You’re getting ready to launch your beautiful new website design and, boy, are you excited! But don’t launch just yet until you make sure you’ve avoided these common errors.
- Grammar & Spelling errors – It seems pretty basic, but spelling errors and grammar faux pas make you look unprofessional. Don’t let all your hard work and money be undone by something as silly as a misspelled word. Have at least one copy editor or trained content professional give your site’s copy a complete once-over before pressing that launch button.
- Inconsistent Design Appearance – Your website design should be versatile and flexible enough to look great on all modern browsers, resolutions and devices. Use a tool like BrowserStack or Browserling to ensure your website’s appearance is stellar from any perspective.

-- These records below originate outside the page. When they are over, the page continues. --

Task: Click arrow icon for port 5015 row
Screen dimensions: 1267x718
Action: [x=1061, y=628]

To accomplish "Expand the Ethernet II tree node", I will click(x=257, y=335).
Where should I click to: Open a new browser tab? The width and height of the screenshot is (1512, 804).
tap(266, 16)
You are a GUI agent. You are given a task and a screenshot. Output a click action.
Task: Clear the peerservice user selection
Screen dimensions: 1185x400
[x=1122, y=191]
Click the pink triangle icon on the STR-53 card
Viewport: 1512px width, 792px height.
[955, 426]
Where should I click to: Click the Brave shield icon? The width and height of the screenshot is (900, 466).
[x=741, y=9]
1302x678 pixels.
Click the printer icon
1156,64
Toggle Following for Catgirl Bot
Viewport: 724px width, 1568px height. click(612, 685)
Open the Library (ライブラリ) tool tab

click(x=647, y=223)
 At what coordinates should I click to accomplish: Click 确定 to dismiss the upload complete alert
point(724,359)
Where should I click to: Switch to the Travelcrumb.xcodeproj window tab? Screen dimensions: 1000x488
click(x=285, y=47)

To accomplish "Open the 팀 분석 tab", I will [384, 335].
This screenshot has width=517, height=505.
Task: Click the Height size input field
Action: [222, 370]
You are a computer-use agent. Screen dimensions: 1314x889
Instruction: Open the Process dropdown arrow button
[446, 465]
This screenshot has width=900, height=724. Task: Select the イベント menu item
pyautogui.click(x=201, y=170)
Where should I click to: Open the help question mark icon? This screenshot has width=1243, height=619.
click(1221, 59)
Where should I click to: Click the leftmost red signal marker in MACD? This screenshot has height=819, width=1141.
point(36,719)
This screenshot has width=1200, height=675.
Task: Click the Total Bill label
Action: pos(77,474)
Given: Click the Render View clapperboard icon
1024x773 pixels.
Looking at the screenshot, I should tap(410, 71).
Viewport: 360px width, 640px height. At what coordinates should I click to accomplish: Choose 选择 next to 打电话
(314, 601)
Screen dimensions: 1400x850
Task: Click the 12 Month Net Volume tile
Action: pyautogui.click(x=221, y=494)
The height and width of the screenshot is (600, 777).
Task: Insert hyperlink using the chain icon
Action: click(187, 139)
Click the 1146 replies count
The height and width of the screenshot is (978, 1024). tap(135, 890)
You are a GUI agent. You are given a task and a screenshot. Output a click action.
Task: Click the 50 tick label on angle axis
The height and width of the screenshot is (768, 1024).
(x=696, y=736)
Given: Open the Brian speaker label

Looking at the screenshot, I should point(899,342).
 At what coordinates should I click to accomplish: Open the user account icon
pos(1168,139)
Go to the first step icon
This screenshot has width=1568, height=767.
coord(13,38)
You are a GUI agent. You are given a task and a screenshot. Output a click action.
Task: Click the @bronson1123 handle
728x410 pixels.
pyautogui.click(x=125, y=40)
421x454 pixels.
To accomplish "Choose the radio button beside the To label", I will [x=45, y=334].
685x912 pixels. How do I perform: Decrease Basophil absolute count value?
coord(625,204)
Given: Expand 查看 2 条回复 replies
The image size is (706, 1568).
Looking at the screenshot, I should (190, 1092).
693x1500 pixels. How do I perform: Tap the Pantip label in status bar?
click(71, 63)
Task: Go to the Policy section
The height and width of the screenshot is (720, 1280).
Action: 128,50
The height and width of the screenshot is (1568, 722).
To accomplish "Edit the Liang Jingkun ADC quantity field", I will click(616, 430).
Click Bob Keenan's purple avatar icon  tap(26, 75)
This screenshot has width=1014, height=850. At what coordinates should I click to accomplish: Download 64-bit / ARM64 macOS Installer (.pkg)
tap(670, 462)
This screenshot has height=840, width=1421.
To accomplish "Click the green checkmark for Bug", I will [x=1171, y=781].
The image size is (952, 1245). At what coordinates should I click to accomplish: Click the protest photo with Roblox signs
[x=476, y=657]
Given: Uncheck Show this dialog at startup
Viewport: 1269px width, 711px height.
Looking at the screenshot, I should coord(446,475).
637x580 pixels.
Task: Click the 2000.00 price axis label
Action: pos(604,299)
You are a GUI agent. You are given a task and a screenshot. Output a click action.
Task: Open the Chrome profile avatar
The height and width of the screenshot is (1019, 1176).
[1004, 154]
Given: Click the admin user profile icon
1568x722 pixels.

- Bad Design or Photography – The web is full of cheesy stock imagery and the sophisticated internet user can spot a bad photo a mile away, so don’t even think about it! Hire a professional photographer or invest in a graphic designer to help you source better imagery or even develop custom graphics and imagery for your website. You’ll want to ensure your design is pixel perfect and appropriate. Check out this post on awful web design trends to ensure you’re website design isn’t stuck in the stone age (also known as the 90’s.)
- Slow-Loading Images – Once you have a great curated selection of images you’ll want to ensure they were saved properly for web standards. This saves your site from being bogged down and from bouncing visits. Keep your visitors engaged on your site with a quickly loading images and pages that allow them to get to the content they want, fast.
- Broken Links, Forms and Design Issues – The final step before any website launch should be a thorough test from both the design and development team, and the client. Quality assurance testing can catch egregious development mistakes, broken links and other website design issues. Simply make a check-list of things or issues that need to be addressed and tackle the items in order of priority. Or for larger sites, organize the data in an excel sheet by page URL and indicate who is responsible for addressing the issue.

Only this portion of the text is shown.